■ Extracted text ■
========
Thursday, March 24, 2011

Please Don’t Pee on Me

There are some noted differences between television and real life. For example, people go to a bar and order “a beer.” This usually results in me yelling at my TV screen: ‘WHAT KIND OF BEER?!?! Is this an exceptionally shitty bar that only serves one kind? You should probably stop going there.’

Possibly more annoying is the use of home pregnancy tests on television. While watching “Idol” last night, (yay, continuity!) there was an ad for “Private Practice.” In the promo, one of the characters was taking a home pregnancy test and came out of the bathroom clutching the test with BOTH HANDS on EITHER END OF THE STICK! Umm, lady, I hate to break it to you, but you just peed on that.

Another example - the opening scene of “Juno.” If you recall, the titular character downs a jug of OJ and takes a pregnancy test. She comes out of the bathroom and shakes the pee stick around in the hopes of garnering a different result, leading Rainn Wilson’s character to 'hilariously' quip, “That ain’t know etch-a-sketch. This is one doodle that can't be un-did, Homeskillet.”

What he should have said? “Wait, why are you waving that around? Oh, GOD, what the hell is that on my face? Why is it wet?”

Unless you’re R Kelly, what I’ve just described to you is pretty disgusting. While my dialogue lacks the “cutesy, adorable vibe” of Diablo Cody’s, I think it’s accurate, which is why I am calling bullshit on Hollywood.

Wednesday, March 23, 2011


We’re already in Season 10 of “American Idol.” If that doesn’t make you feel old, chew on this: last week one of the contestants sang “Smells Like Teen Spirit” as the theme was SONGS FROM THE YEAR YOU WERE BORN! Ugh. Anyway, I wouldn’t consider “Idol” one of my guilty pleasures as I can get behind its premise – young hopefuls vie for a recording contract and a potential career in the music industry. Like “The Bachelor,” most of these kids are fairly delusional and there is some blatant emotional manipulation on the part of the producers and the contestants (see: every sob story that has ever been trotted out, from dead wives to tourettes). But the basic idea behind the show involves a lot of heart.

While I don’t particularly enjoy the karaoke-ness of it all, there is some really amazing talent on the show. Even though I won’t be running out to purchase any of their albums, I still manage to get invested in these people’s lives for a good four months. Also, the current judging panel provides some very interesting entertainment – whether it’s Randy Jackson’s continued assault on the English language, Steven Tyler’s repeated use of women’s clothing and/or accessories, or the beautifully vacant Jennifer Lopez. Hey, I’ll take my entertainment any way I can get it.

The sweetest cherry on top has to be that New York Magazine online managed to get Paul F. Tompkins to recap the show twice a week. For those of you who aren’t familiar, Tompkins is an extremely funny standup who has one of the best comedy podcasts out there – the Pod F. Tompcast. Anyway, this fact alone is enough to get me to watch every episode of the season. If you don’t believe, here are some of the highlights:

…the Idols will each sing a song from the year he or she was born. Ah, but think of it, gentlemen: What if they sang a song from the year they will die? I put it to you that science can conquer time itself!
========
■ Data listing ■
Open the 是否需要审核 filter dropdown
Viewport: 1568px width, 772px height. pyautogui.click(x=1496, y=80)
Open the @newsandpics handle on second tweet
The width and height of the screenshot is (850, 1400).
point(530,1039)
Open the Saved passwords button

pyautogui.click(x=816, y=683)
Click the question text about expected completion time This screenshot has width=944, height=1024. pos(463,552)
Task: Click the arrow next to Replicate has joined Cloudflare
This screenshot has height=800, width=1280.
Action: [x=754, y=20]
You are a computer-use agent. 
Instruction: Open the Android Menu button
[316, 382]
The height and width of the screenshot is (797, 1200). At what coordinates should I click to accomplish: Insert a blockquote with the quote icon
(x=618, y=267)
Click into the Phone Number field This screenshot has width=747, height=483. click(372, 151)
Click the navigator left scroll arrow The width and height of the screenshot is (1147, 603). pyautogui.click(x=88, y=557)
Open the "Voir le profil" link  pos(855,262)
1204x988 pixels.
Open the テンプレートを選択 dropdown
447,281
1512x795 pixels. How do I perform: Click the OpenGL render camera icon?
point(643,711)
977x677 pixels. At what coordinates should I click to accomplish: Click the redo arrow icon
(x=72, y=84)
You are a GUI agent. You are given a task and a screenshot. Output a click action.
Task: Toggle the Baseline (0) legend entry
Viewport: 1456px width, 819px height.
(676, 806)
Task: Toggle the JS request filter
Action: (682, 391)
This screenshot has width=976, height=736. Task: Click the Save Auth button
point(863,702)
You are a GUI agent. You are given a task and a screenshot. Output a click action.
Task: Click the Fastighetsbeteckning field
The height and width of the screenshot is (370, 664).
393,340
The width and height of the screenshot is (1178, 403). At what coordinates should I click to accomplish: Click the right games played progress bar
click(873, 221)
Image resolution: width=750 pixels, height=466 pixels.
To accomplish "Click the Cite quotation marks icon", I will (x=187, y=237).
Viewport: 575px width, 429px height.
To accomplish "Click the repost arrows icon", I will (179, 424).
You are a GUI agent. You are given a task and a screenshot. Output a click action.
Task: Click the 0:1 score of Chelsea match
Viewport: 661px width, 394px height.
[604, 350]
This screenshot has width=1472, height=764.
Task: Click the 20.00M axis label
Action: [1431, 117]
========
■ Stated problem 1 ■
List every real person named in the blog posts.
■ Stated problem 2 ■
Reproduce the part of the blog posts that opens with the words containing "While I don’t" and closes with "can get it.".
The lines come from a different source than the blog posts.

■ Final answer 1 ■
R Kelly, Rainn Wilson, Diablo Cody, Randy Jackson, Steven Tyler, Jennifer Lopez, Paul F. Tompkins

■ Final answer 2 ■
While I don’t particularly enjoy the karaoke-ness of it all, there is some really amazing talent on the show. Even though I won’t be running out to purchase any of their albums, I still manage to get invested in these people’s lives for a good four months. Also, the current judging panel provides some very interesting entertainment – whether it’s Randy Jackson’s continued assault on the English language, Steven Tyler’s repeated use of women’s clothing and/or accessories, or the beautifully vacant Jennifer Lopez. Hey, I’ll take my entertainment any way I can get it.